Thanks for all the hard work and useful info.


----------



## secondtiersound (May 29, 2021)

rudi said:


> Thanks for doing so quickly and so clearly. It was particularly useful to learn about the organisational diffrerences and changes between OPUS and PLAY. The new layout looks like it will help with workflow, and also make it much easier to pick instruments. The Sul Tasto patches sounded very good, and it was also good to hear the woodwinds and brass additions.
> It would be great if OPUS had a global setting for Modulation / Vibrato and Expression, so users could decide which CC controls what.
> Thanks for all the hard work and useful info.


Thank you for the feedback Rudi. I actually asked EastWest just about that, if they could have a global change. They didn't promise anything but said they liked the idea and would look at it. Let's hope.
Cheers!


----------



## Henu (May 30, 2021)

Hey @secondtiersound , I would like to personally thank you for making the HS- video. I tried CC when it came out and used the strings once in a game soundtrack and was hugely disappointed with the sound and workflow- mostly because I was a complete noob on sample libraries at the time and had no clue on how to use them properly, haha!

Fast-forwarding to this spring, I heard some _stunning _stuff made by a more experienced composer on HS and realized that the problem wasn't the library, but me instead. And "maybe I could give it another try", because it felt that it was exactly the sound I had been looking for- I just didn't know that Hollywood Strings give "that sound" because I never bothered to learn it properly and most of the mockups people do tend to use another libraries instead.

Among other videos, I watched your video on HS three times last week, pulled the plug and bought HS Diamond. Then I went through the library and patches with your video again with making notes. 
I've now built a couple of different setups for that and already made some mockup- tests and can easily say that this is "my" string sound and exactly what I've been wanting now when I know how to actually use it. Within a month, HS went from "never gonna buy" into "main strings" in my workflow, haha!

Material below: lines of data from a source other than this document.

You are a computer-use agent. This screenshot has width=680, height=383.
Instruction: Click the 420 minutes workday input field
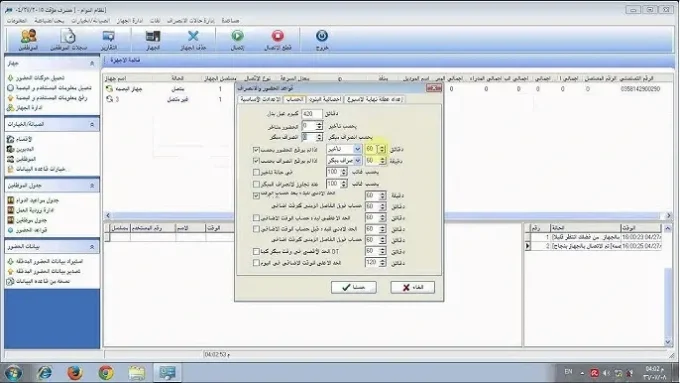click(x=311, y=114)
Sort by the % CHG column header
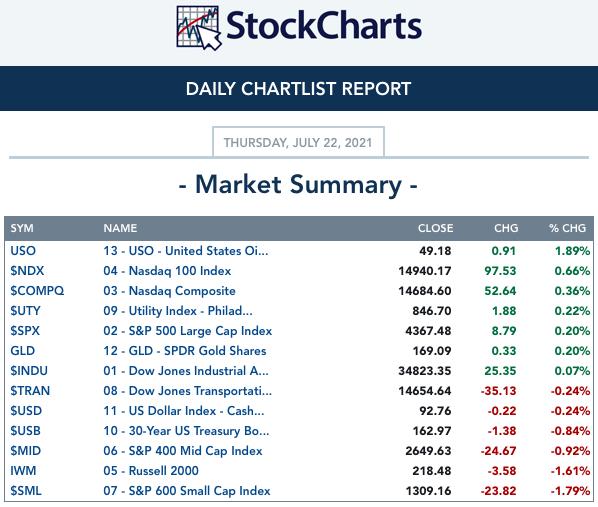This screenshot has width=598, height=507. pos(567,228)
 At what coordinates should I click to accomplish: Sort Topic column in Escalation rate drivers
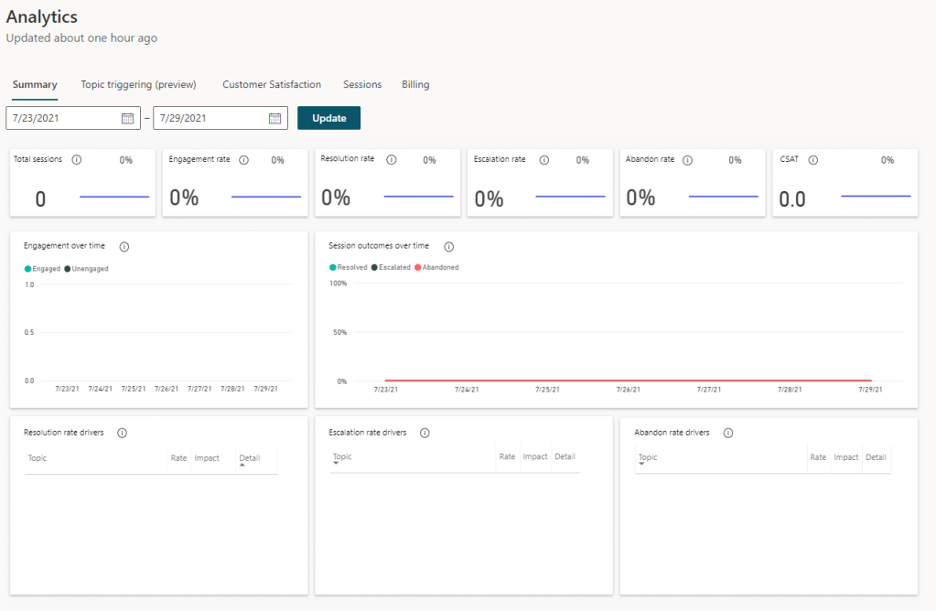point(342,458)
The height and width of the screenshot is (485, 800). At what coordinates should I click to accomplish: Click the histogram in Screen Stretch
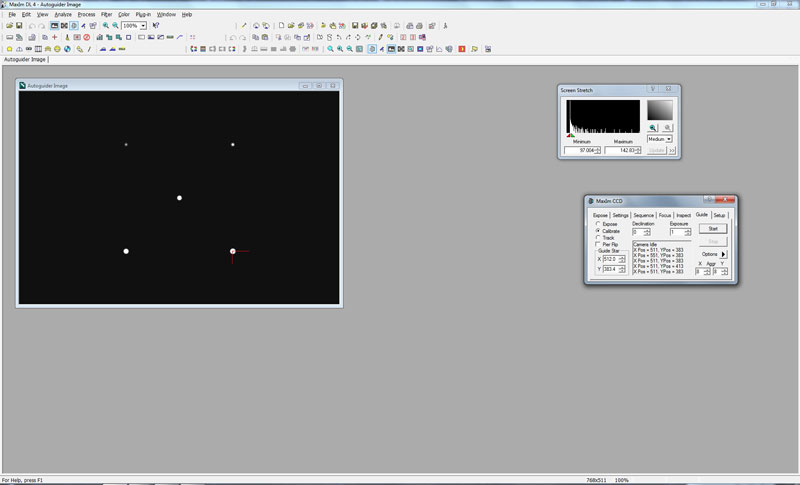point(603,116)
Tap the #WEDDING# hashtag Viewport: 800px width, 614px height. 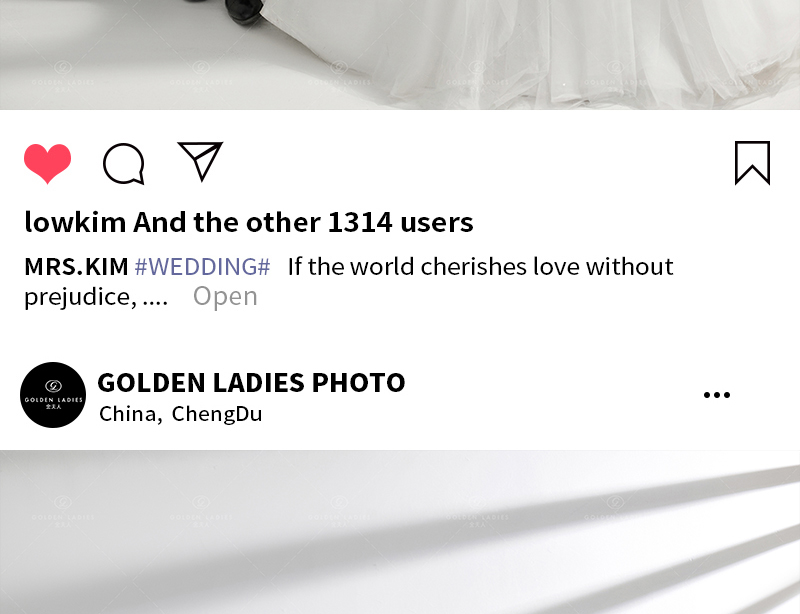[202, 266]
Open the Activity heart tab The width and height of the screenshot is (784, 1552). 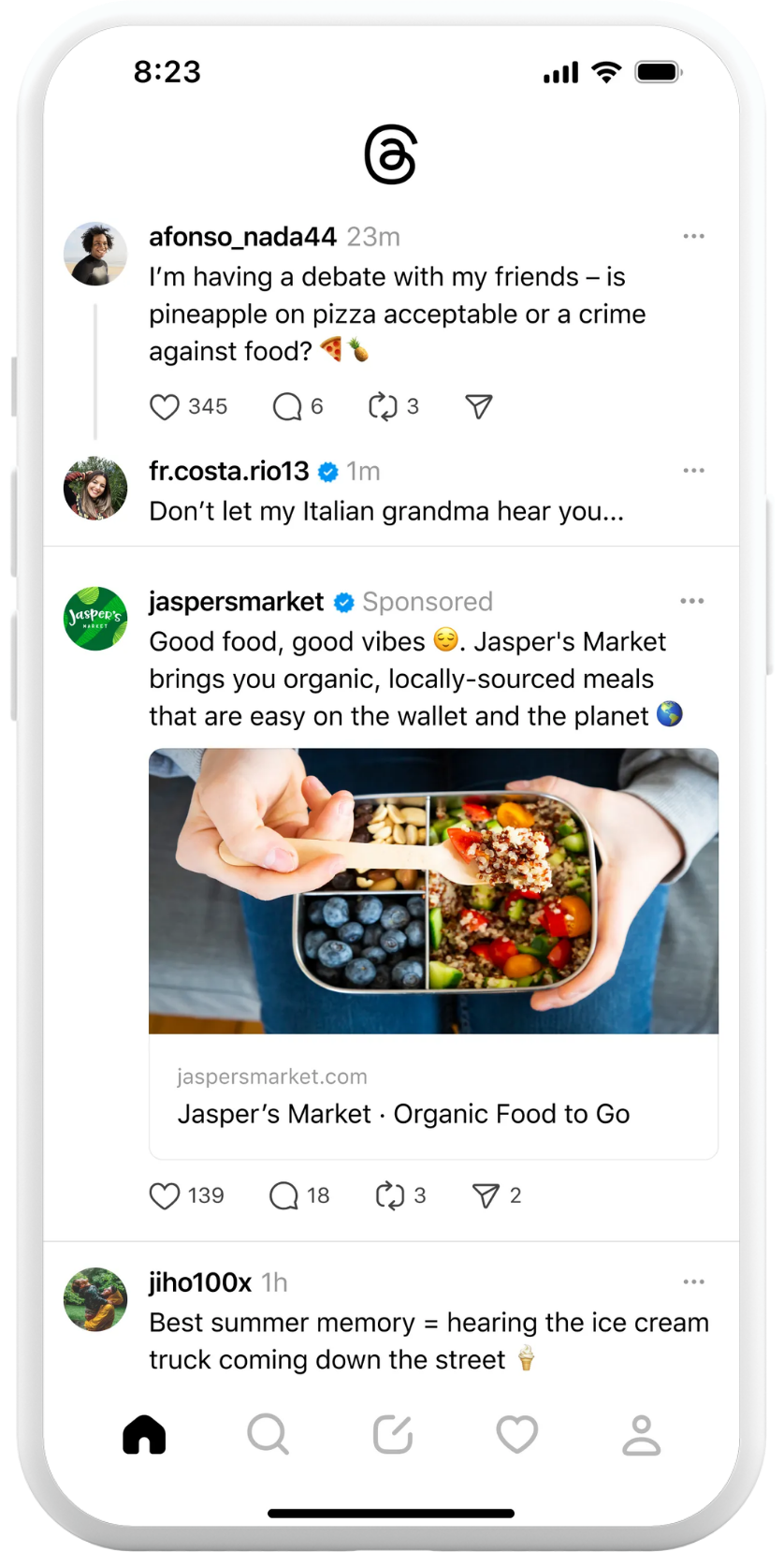(516, 1434)
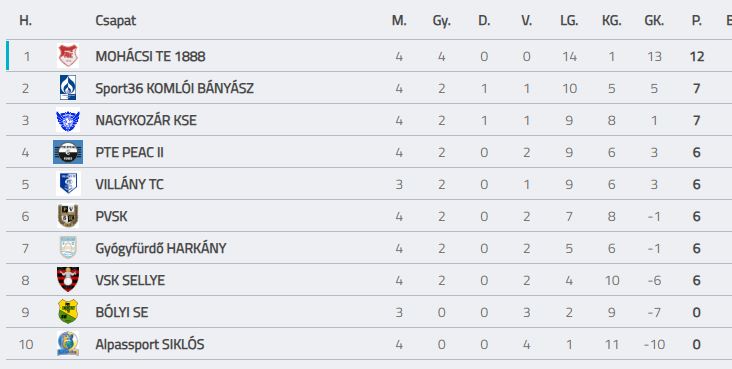Click the H. rank column header
Screen dimensions: 732x369
26,21
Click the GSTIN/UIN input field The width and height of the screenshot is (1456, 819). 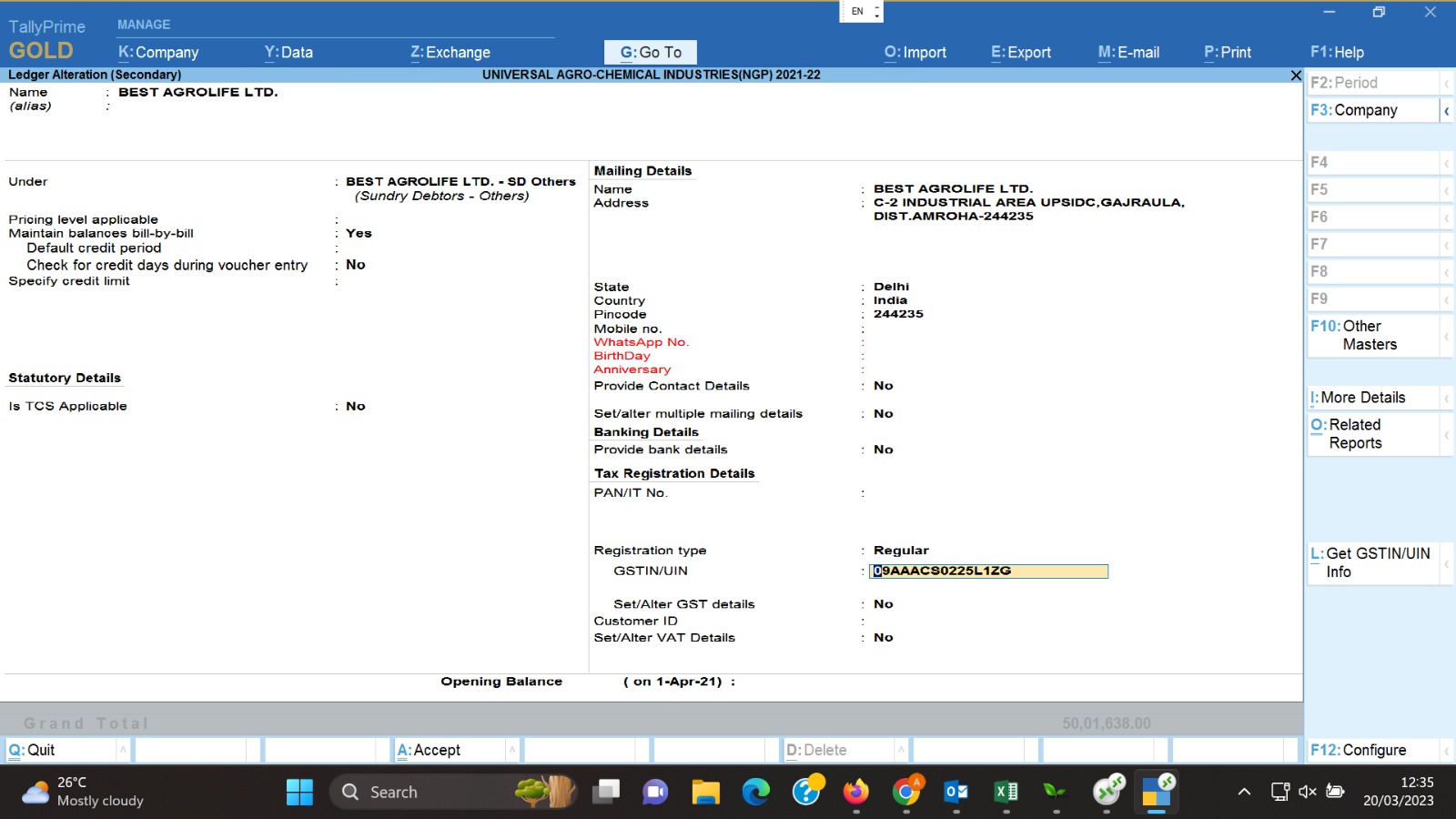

So, a huge thanks for you making this video. I've finally found what I've been looking for, and your video was a tremendous help on finding that and getting stuff to work for me! Thanks for using the time to make it.


----------



## secondtiersound (Jun 2, 2021)

Third video is up! This last one is about the orchestrator. A great tool, that does need some work in order to be more stable.


----------